# Ethermail



## (((Oban Lazcano Kamz))) (Oct 31, 2022)

EtherMail
					

Reimagining Email for the Web3.0 era, get in touch with any Ethereum Address!




					ethermail.io
				



It looks like ethermail is giving out free shit. Every email read in ethermail equals one emc. You are not able to initially send emails but you can get around this by forwarding emails. 

So if you want free shitcoins here's my referral  link


----------



## nym (Oct 31, 2022)

It tells me I get to choose my wallet between MetaMask and WalletConnect
I'm thinking of the ones that Brave browser uses, Gemini and _______ some other...
never dealt with cryptos because I'm retarded;
got any related advice?


----------



## (((Oban Lazcano Kamz))) (Oct 31, 2022)

nym said:


> It tells me I get to choose my wallet between MetaMask and WalletConnect
> I'm thinking of the ones that Brave browser uses, Gemini and _______ some other...
> never dealt with cryptos because I'm retarded;
> got any related advice?


when i got that prompt i clicked meta mask and it asked for your brave browser password. you might be able to pick different wallets but i went with the brave browser one.


----------



## Kosher Dill (Oct 31, 2022)

They don't even have a public whitepaper yet explaining exactly what this is all about. But from the FAQ: https://ethermail.io/faqs



> The EtherMail solution brings users and companies together through incentive-alignment guided by the following foundational principles:
> 
> Anonymous communication MUST be possible.
> Users should be compensated in proportion to how valuable they are to advertisers.
> Users should be able to freely communicate with each other.

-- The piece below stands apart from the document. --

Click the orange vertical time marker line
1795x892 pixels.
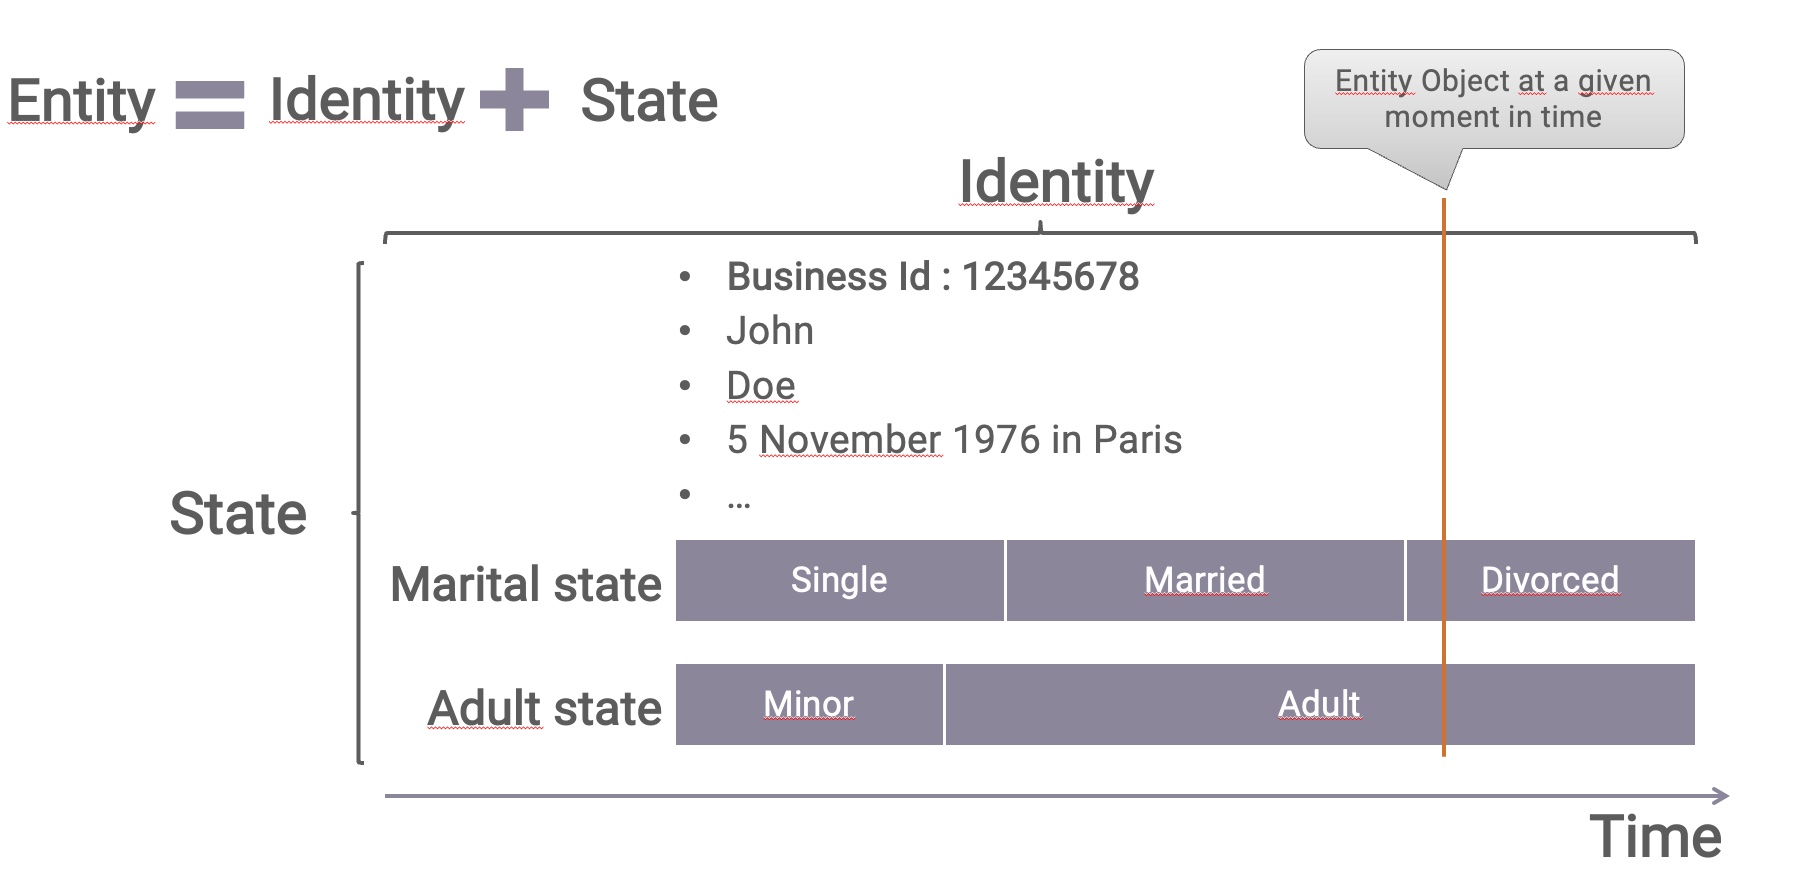click(x=1444, y=477)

> The EtherMail solution allows advertisers and users to collectively provide a high quality email marketing and communication experience in which both parties know what they’re getting from each other.



It all sounds very advertising/corporate-centered.
From the business page it sounds like the main selling point to businesses is that you can automatically mail all the _current_ owners of an NFT.
https://ethermail.io/daos

And at various points they mention both being "blockchain backed" and having servers where emails are stored. Which is it?
The whole thing sounds questionable.


----------



## Drkinferno72 (Oct 31, 2022)

You know anything for free is too good to be true right?


----------